Rogliano – who previously founded Brunswick institution Lux Foundry – says the spot is “a great little pocket” surrounded by a diverse mix of professionals, students and artists.

When chatting to regulars, he’s discovered many also come from the nearby enclaves of North Fitzroy, North Carlton, Clifton Hill, and Northcote – all mere kilometres away.

Fontic Neighbourhood_Brunswick East locals_Emilio Rogliano
Emilio Rogliano has recently opened his new cafe Bellboy, in Brunswick East. Photo: Huw Rodgers

While takeaway-only restrictions have come and gone repeatedly since Bellboy opened last year, Rogliano says customers are always keen on the extensive grab-and-go bagel selection. And puppucinos – yes, dogs are most welcome.

“We know that dogs went through a boom last year,” says Rogliano, “but it’s amazing, the number of dog owners here.”
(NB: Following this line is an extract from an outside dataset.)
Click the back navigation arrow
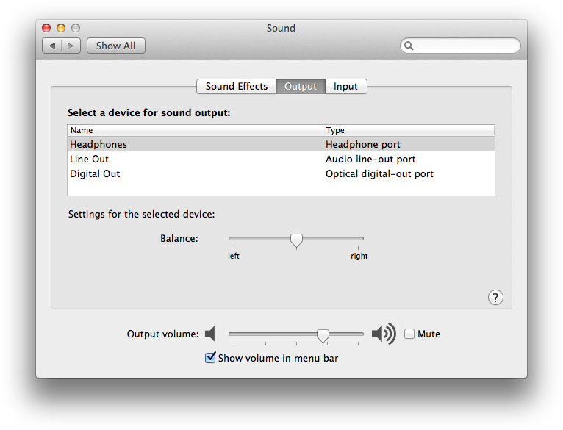Viewport: 563px width, 430px height. [52, 46]
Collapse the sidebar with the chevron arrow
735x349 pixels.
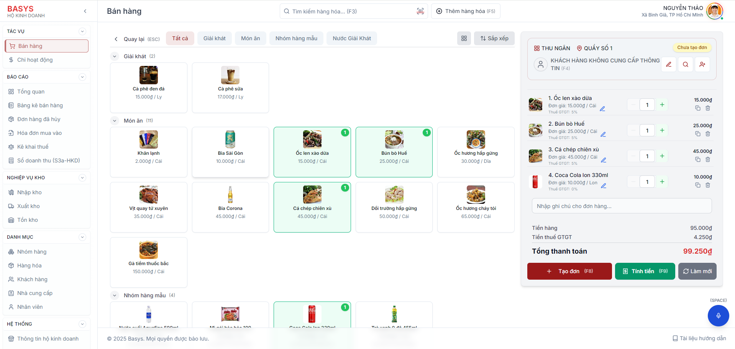coord(85,11)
As someone who enjoys riding to work when time permits – “Awesome,” he says of the local off-road bike paths – Rogliano ensured the outdoor space at Bellboy had plenty of room for cyclists.

Neighbourhoods: Brunswick East
The outdoor space at Bellboy has room for cyclists. Photo: Leigh Henningham

“People can come either with their bikes or with their dogs and not feel you’ve almost got to play a game of Twister,” he says. “You’ve got your own space. People feel pretty comfortable coming here.”

That’s what it’s all about for him – “a place to connect and relax when you can”.

It’s a sentiment echoed by Frankland, whose future home has that philosophy built into it, in a suburb she already knows she loves.

“It’s just a really nice place to live.”